### MATERIAL TO PROCESS
☆ ☆ ☆

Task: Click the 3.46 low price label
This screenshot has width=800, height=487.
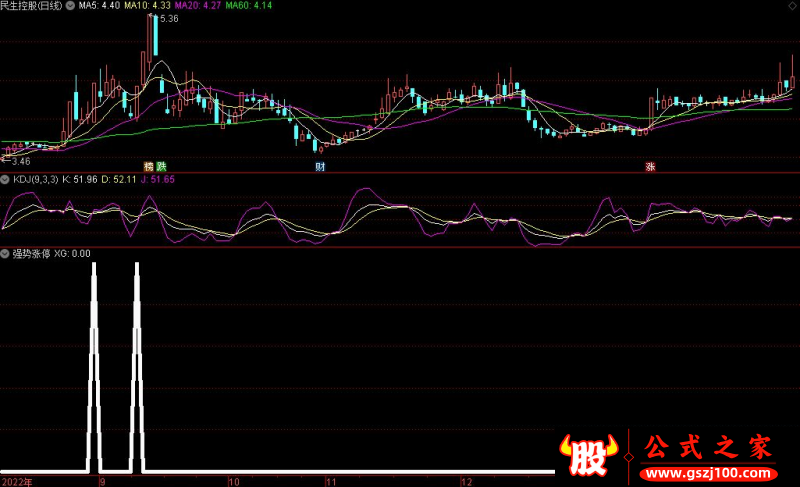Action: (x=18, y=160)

☆ ☆ ☆

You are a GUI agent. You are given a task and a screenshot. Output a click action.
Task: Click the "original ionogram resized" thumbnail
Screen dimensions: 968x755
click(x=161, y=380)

☆ ☆ ☆

### WHAT YOU ARE ASKED TO DO
Can you copy everything in the records above, from the line containing "Task: Click the 3.46 low price label" down to the line containing "Action: (x=18, y=160)", word for word and without the pictures?

### RESULT
Task: Click the 3.46 low price label
This screenshot has width=800, height=487.
Action: (x=18, y=160)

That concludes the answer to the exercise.